Material supplied:
/---

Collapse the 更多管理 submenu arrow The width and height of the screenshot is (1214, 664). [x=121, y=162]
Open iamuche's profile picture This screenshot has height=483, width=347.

\---
/---

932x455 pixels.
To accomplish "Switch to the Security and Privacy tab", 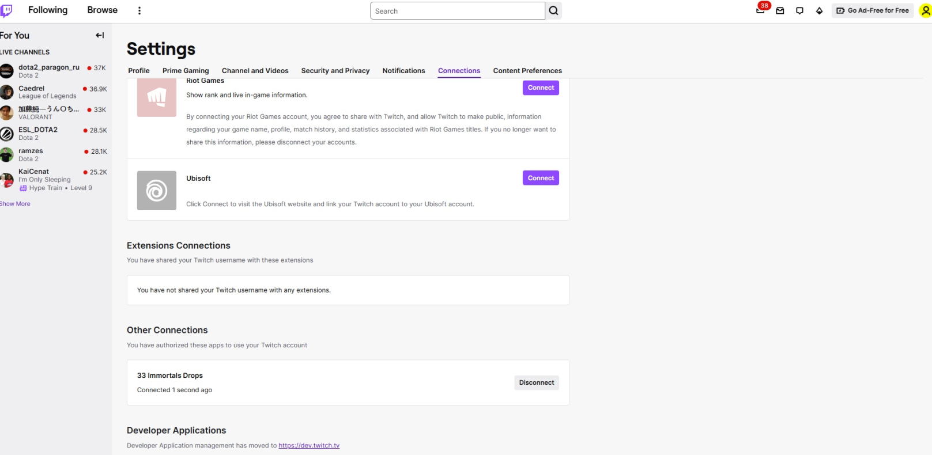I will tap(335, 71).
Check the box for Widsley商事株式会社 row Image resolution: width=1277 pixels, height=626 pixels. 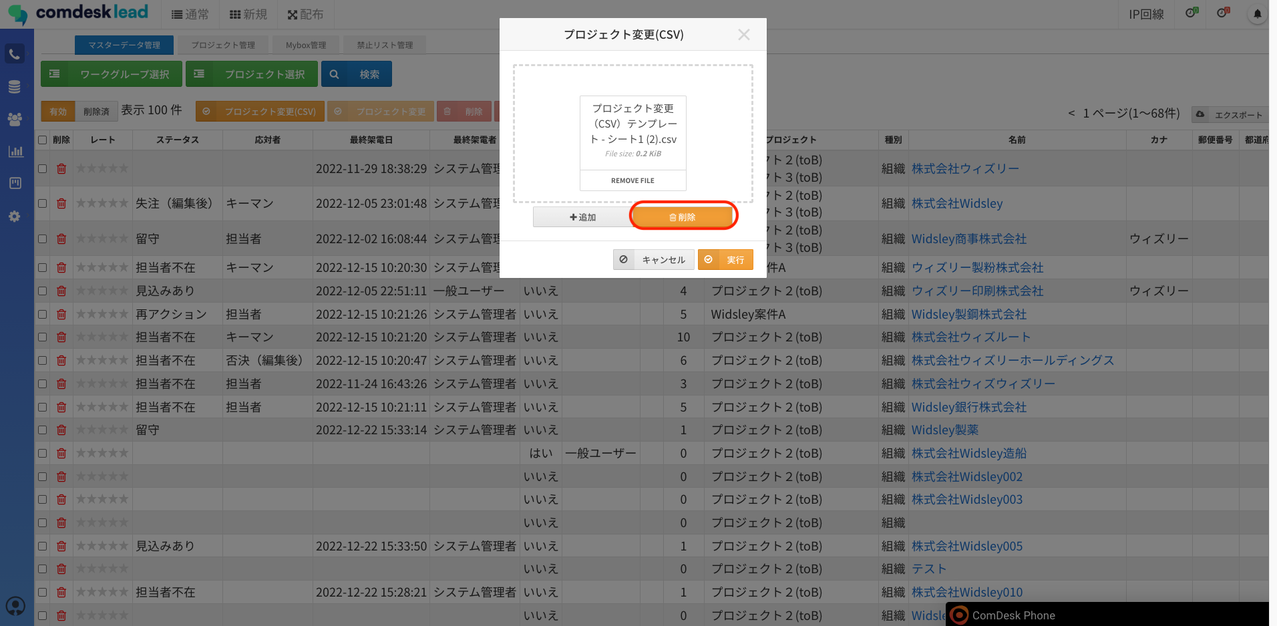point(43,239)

\---

Exercise brief: Transcribe the records above exactly, beginning at the line that contains "Collapse the 更多管理" and ending with the line that contains "Open iamuche's profile", both included, and nothing else.

Response area:
Collapse the 更多管理 submenu arrow The width and height of the screenshot is (1214, 664). [x=121, y=162]
Open iamuche's profile picture This screenshot has height=483, width=347.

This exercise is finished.